### Text passage
** BEGIN **

Great science fiction isn’t easy to come by these days despite it seeming like so many examples are flooding the market. Fantasy sci-fi is one thing, but cerebral sci-fi is a whole other and Alex Garland delivers. It’s not surprising since he also wrote the spectacular Sunshine a few years back (and 28 Days Later‘s sci-fi spin on zombie horror). With Ex Machina, however, he goes above and beyond by enlisting a crack Oscar-winning special effects team to transform Alicia Vikander into an artificial intelligence robot. And as the philosophical ramifications extend much further than just she, nothing is quite as it seems in this mood piece of intense suspense.

#07
Spring
Justin Benson & Aaron Moorhead

Sci-fi doesn’t have to provide straight cerebral mind-benders to succeed, though. Just look at Justin Benson and Aaron Moorhead’s spectacular sci-fi meets horror meets supernatural anthropology meets romantic drama Spring. I first saw this genius genre mash-up in 2014 at TIFF and its impact never wavered once I revisited it twice more in 2015. The reason is that Benson and Moorhead have drawn actual human beings we respect, care for, hope find a reprieve from their personal demons—the artifice and effects work augment what’s already there. You will be creeped out by the end, but you’ll also find yourself invested in the love story blossoming within. I can’t wait to see what these two cook up next.

** END **

### Data segment
** BEGIN **

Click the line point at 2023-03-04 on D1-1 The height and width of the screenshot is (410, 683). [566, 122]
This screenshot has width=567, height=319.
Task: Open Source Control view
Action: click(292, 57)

** END **

### Problem to solve
In the film review text, when and where did the writer first see Spring?

### Solution to the problem
In 2014 at TIFF.